[PROVIDED DATA Boundary: Start]

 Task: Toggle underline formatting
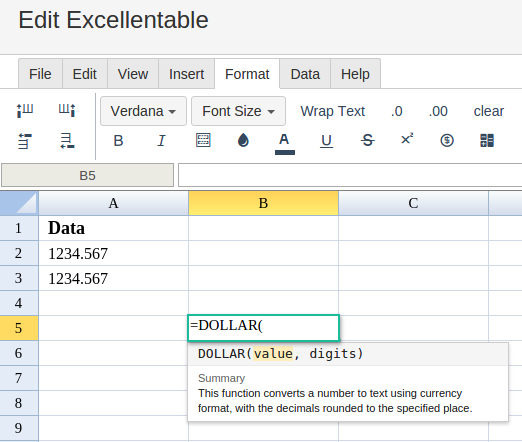point(326,141)
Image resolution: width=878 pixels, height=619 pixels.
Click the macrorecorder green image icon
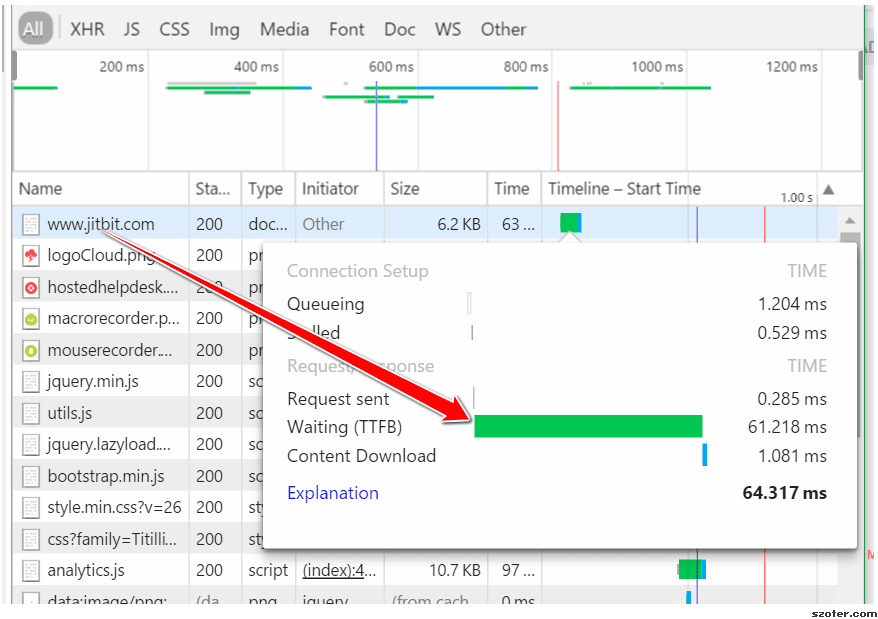[x=31, y=319]
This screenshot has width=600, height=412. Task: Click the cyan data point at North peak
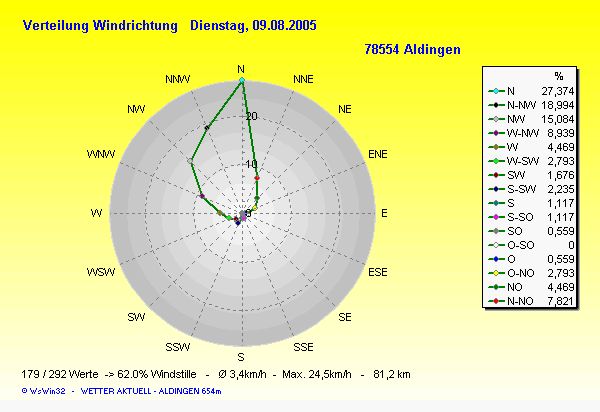point(241,79)
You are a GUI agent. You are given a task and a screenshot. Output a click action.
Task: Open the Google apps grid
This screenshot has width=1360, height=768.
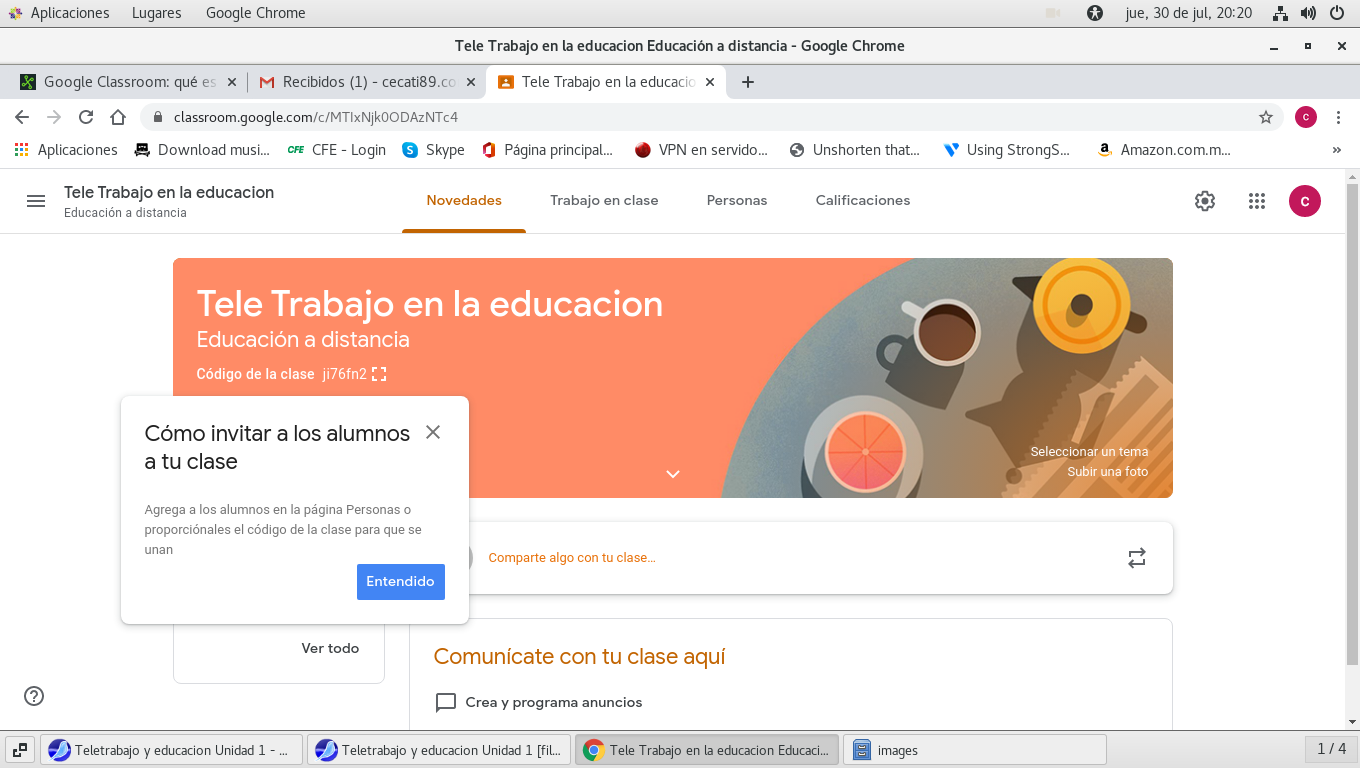[1257, 201]
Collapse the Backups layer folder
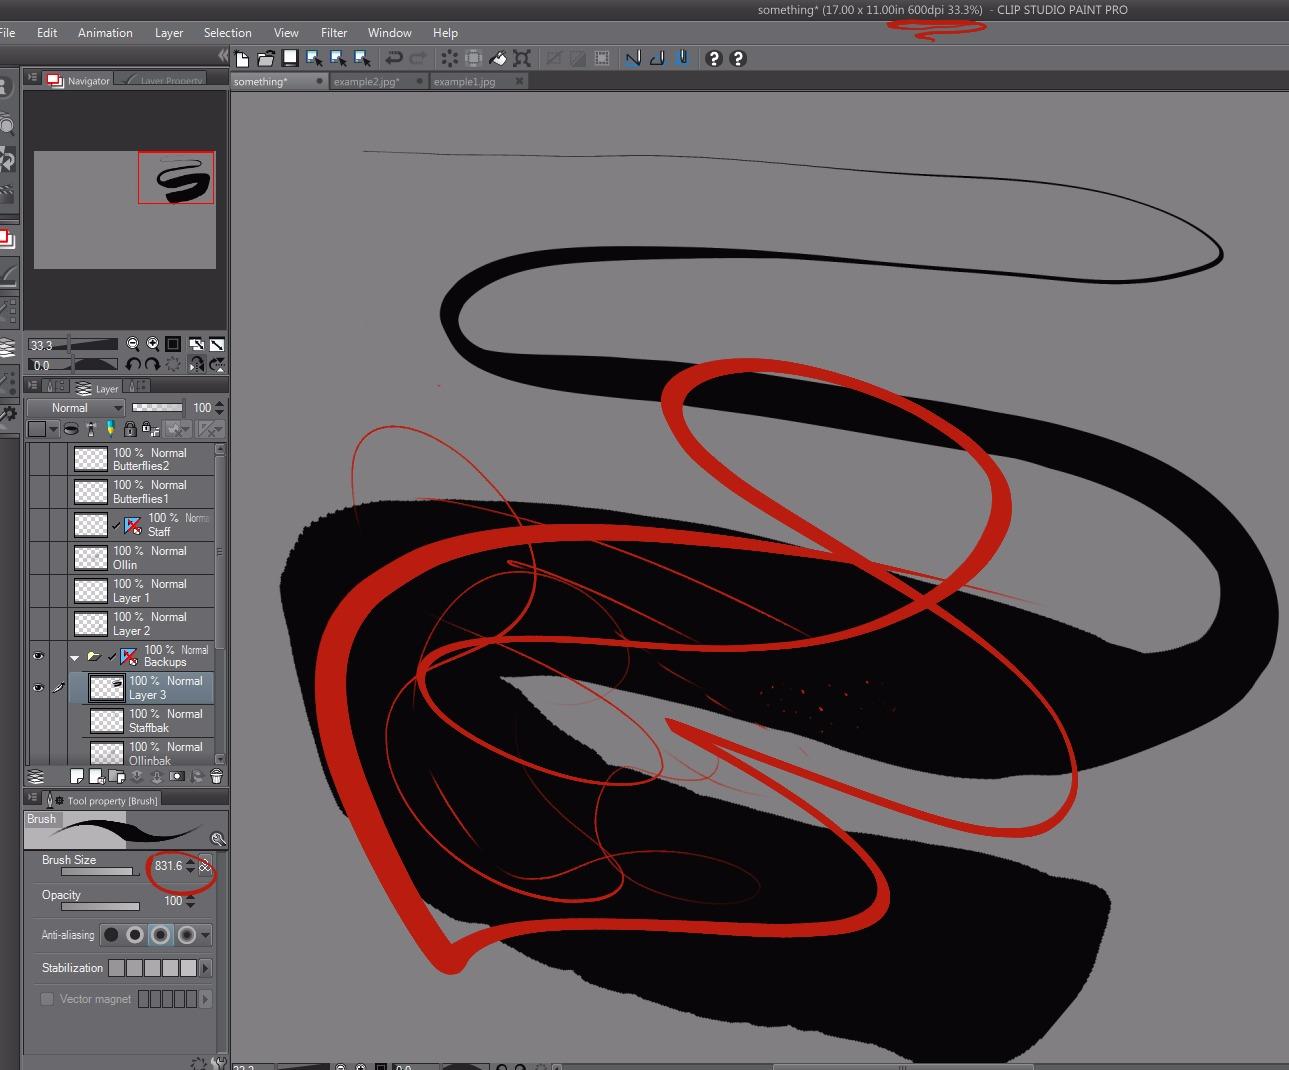The width and height of the screenshot is (1289, 1070). click(x=75, y=657)
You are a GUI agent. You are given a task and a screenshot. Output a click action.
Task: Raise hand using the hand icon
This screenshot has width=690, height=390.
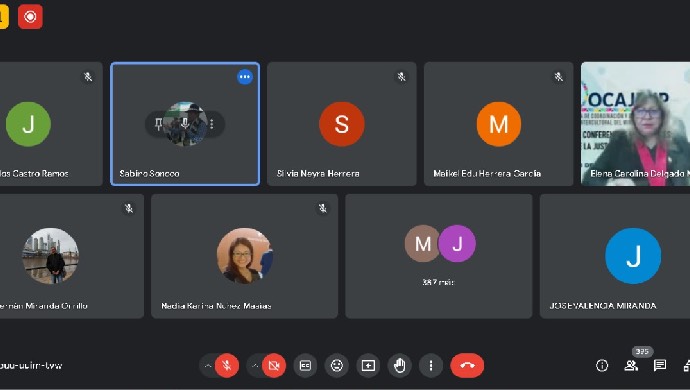(x=400, y=365)
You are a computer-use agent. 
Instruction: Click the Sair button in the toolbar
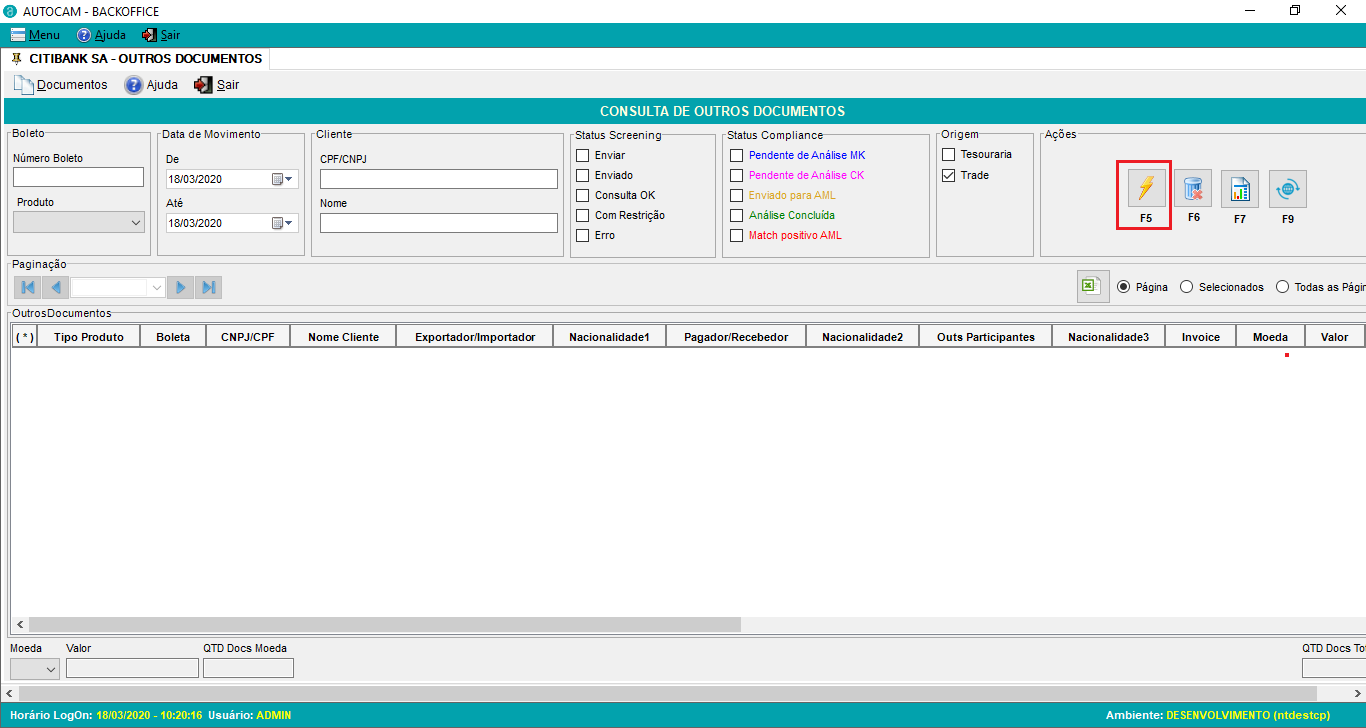click(217, 85)
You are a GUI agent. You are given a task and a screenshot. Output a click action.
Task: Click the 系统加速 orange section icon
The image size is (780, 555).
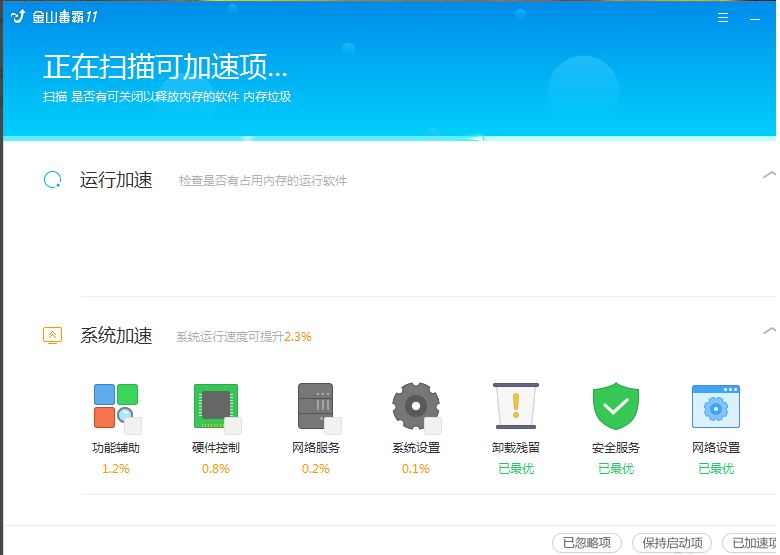click(53, 336)
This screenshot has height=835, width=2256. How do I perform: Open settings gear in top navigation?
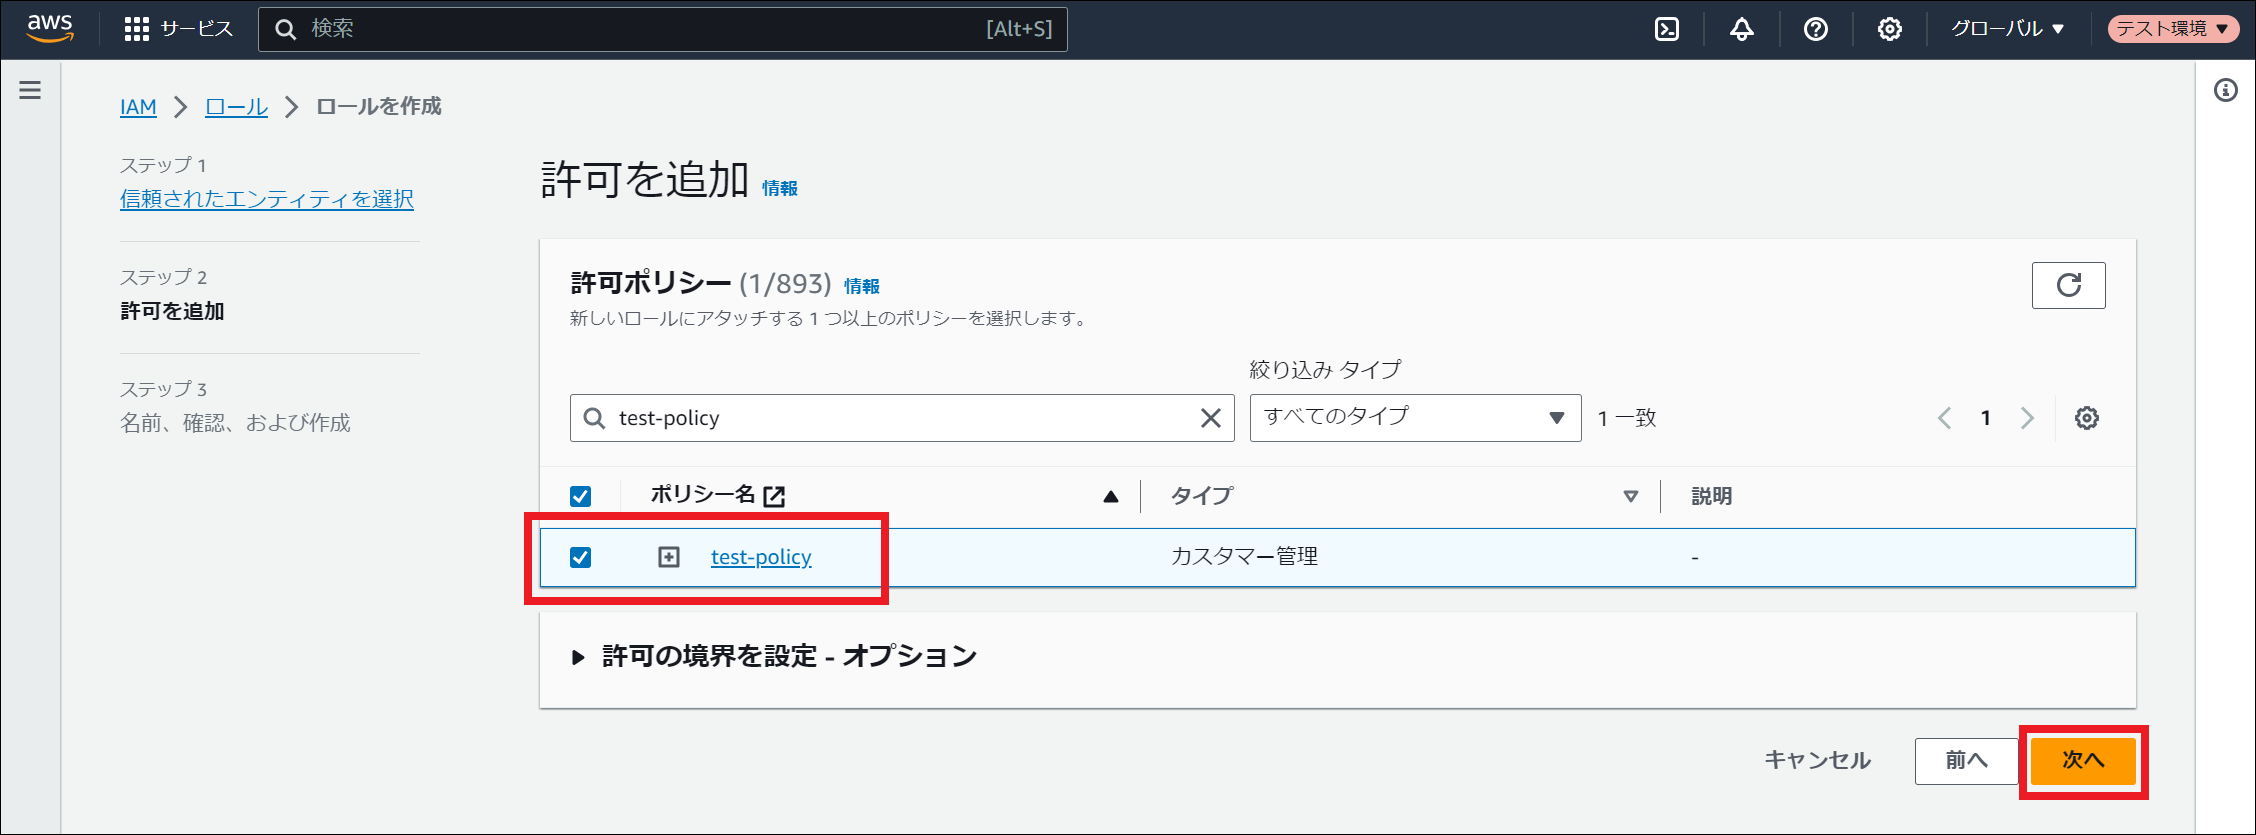pyautogui.click(x=1890, y=29)
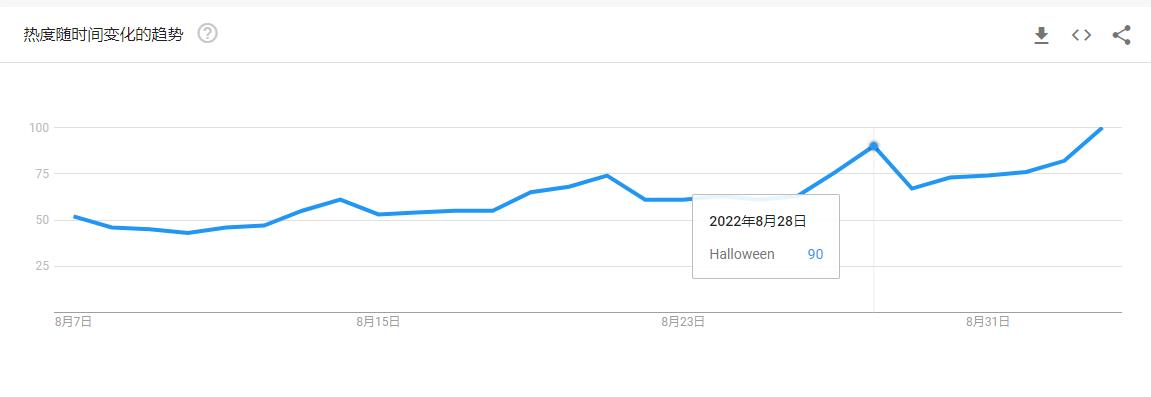Screen dimensions: 1151x397
Task: Click the 2022年8月28日 tooltip date
Action: [x=758, y=222]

[PROVIDED DATA Boundary: End]

• TASK STATEMENT: Would you please write out the entries in full, exactly as they read, but without pictures?

• OUTPUT OF THE TASK:
 Task: Toggle underline formatting
point(326,141)
Image resolution: width=878 pixels, height=619 pixels.
Click the macrorecorder green image icon
[x=31, y=319]
This screenshot has width=600, height=412. Task: Click the cyan data point at North peak
point(241,79)
You are a GUI agent. You are given a task and a screenshot. Output a click action.
Task: Open the Google apps grid
This screenshot has width=1360, height=768.
[1257, 201]
Collapse the Backups layer folder
The width and height of the screenshot is (1289, 1070). click(x=75, y=657)
You are a GUI agent. You are given a task and a screenshot. Output a click action.
Task: Raise hand using the hand icon
This screenshot has width=690, height=390.
(x=400, y=365)
You are a computer-use agent. 
Instruction: Click the Sair button in the toolbar
click(217, 85)
You are a GUI agent. You are given a task and a screenshot. Output a click action.
Task: Click the 系统加速 orange section icon
The image size is (780, 555).
click(53, 336)
This screenshot has height=835, width=2256. How do I perform: Open settings gear in top navigation?
pyautogui.click(x=1890, y=29)
Screen dimensions: 1151x397
Task: Click the 2022年8月28日 tooltip date
Action: [x=758, y=222]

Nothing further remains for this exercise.